L’étude propose donc une réflexion sur les pouvoirs et sur les modalités de leur équilibre par le biais du texte constitutionnel à travers deux idées :
Quels nouveaux pouvoirs à consacrer dans la Constitution ?
Cette question conduit à évoquer une nouvelle trilogie des pouvoirs qui serait détaillée dans cette partie. Le premier élément de cette trilogie pourrait être qualifié de « pouvoir politique » : il intègre le pouvoir exécutif et le Parlement entendus comme bloc dans le sens de l’analyse de Georges Vedel. Il permettrait de réfléchir à la notion d’organes représentatifs. Le deuxième élément de la trilogie serait composé de ce que l’on nomme le « pouvoir juridictionnel ». Le renforcement de la fonction du juge depuis 1958 peut justifier de consacrer dans la Constitution aux côtés de l’autorité judiciaire, le rôle du Conseil d’Etat et la place du Conseil constitutionnel. Enfin, il semble que le « pouvoir du peuple » pourrait compléter cet ensemble. L’évolution du rôle des citoyens gagnerait à être plus clairement et complètement précisée dans la Constitution. Les relations entre ces trois « nouveaux » pouvoirs pourraient dans un second temps être analysées.
Quel équilibre des pouvoirs à garantir par la Constitution ?

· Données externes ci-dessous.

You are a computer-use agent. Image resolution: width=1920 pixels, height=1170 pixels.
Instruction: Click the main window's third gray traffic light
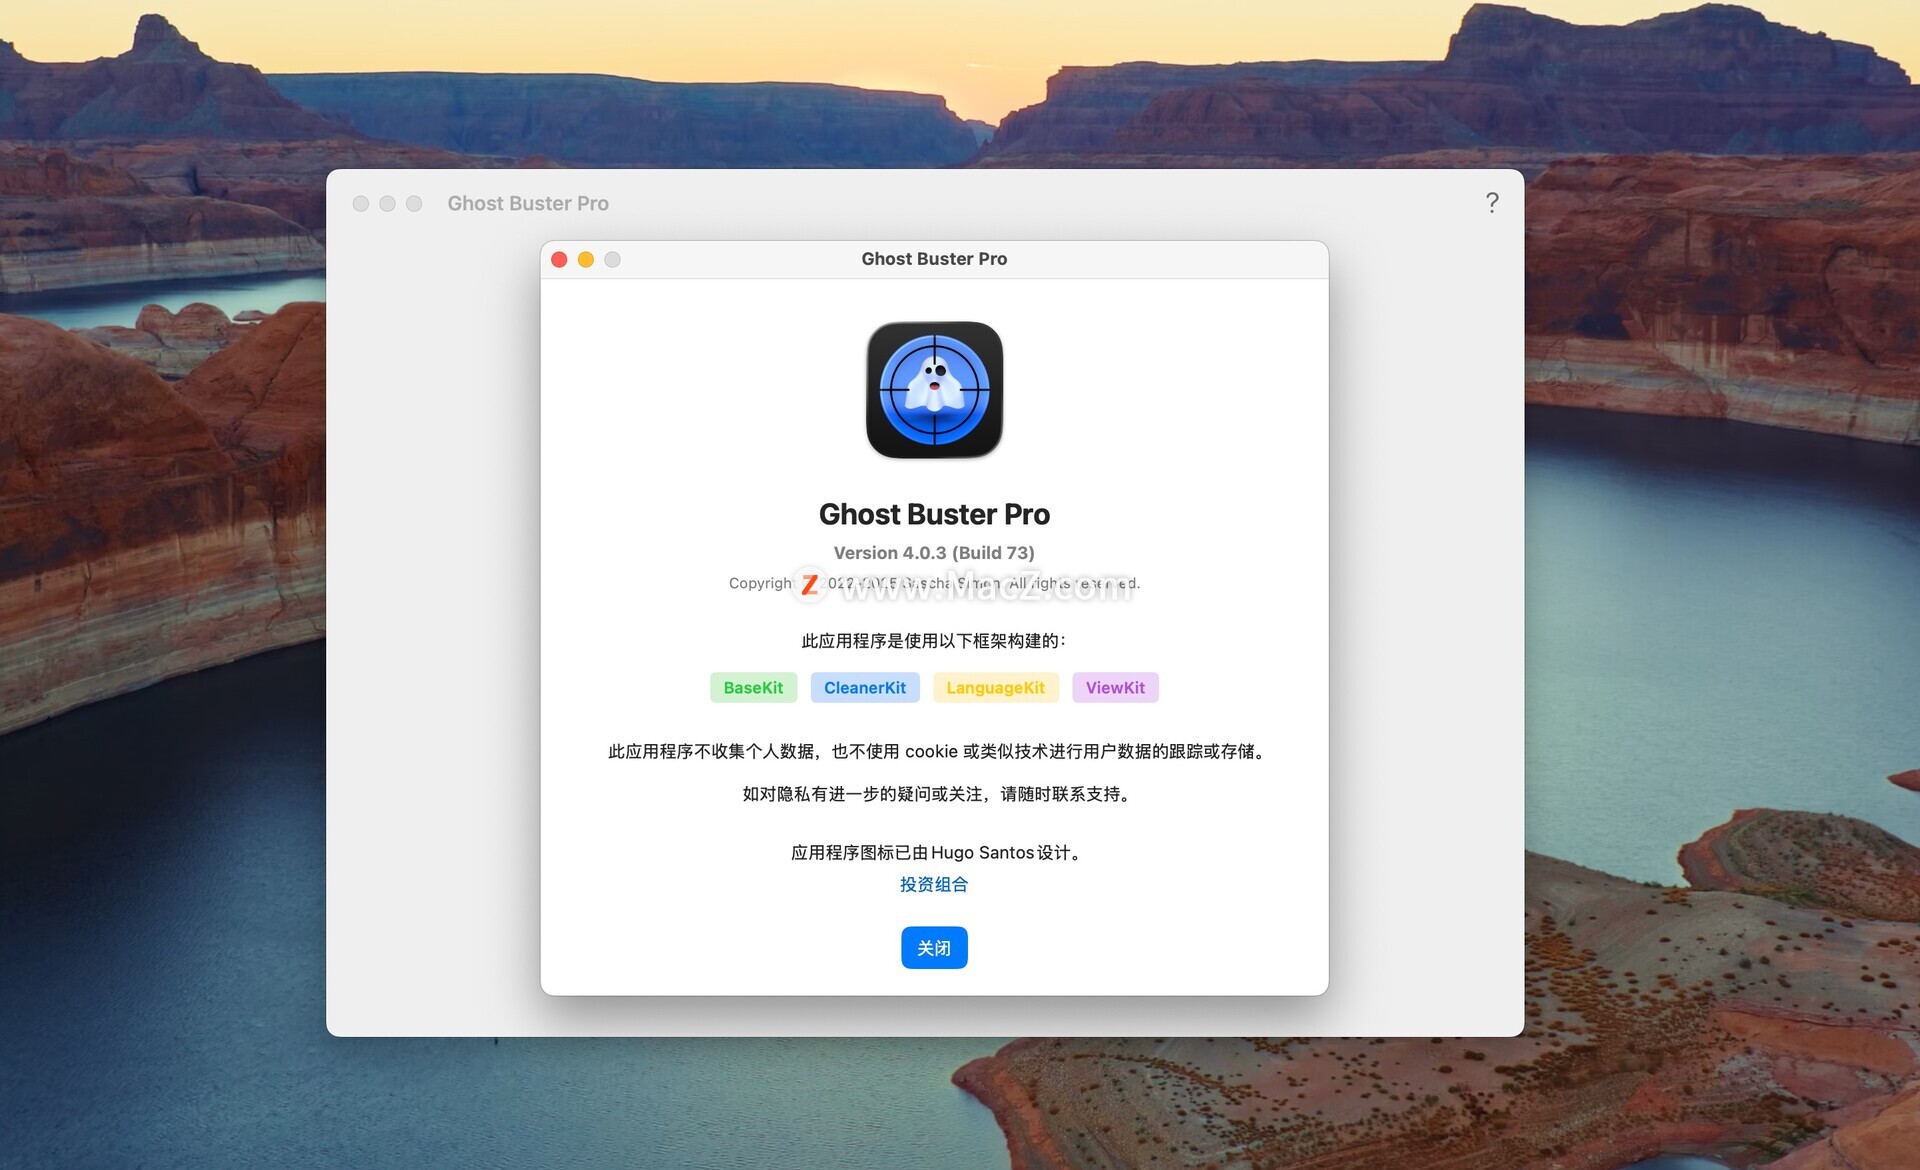coord(414,204)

Après avoir imaginé de définir dans le texte même de la Constitution le contenu de ces pouvoirs, il semble que leurs relations pourraient être précisées. Ainsi, dans la recherche classique de l’équilibre des pouvoirs, il paraît possible de détailler les rapports entre ces pouvoirs et au sein de chacun. Par exemple, il faudra analyser si et comment le texte constitutionnel peut prendre en considération l’indépendance du pouvoir juridictionnel, tel que défini, et quels moyens pourraient être inscrits dans la Constitution à cette fin ? Dans un autre domaine, la formalisation de rapports entre le pouvoir politique et le peuple est rarement proposée sous prétexte que le premier procède du second, mais il semble qu’en dehors de la question de la légitimité du pouvoir politique, la question de la place du peuple en tant qu’acteur institutionnel autonome se pose aujourd’hui avec plus d’acuité qu’il y a cinquante ans. Est-ce qu’il est possible et opportun qu’un mécanisme constitutionnel puisse garantir l’intervention du peuple en dehors du droit de suffrage, à travers ce qu’il est convenu d’appeler la démocratie participative ? Ces questions entre autres seront évoquées dans ce second temps.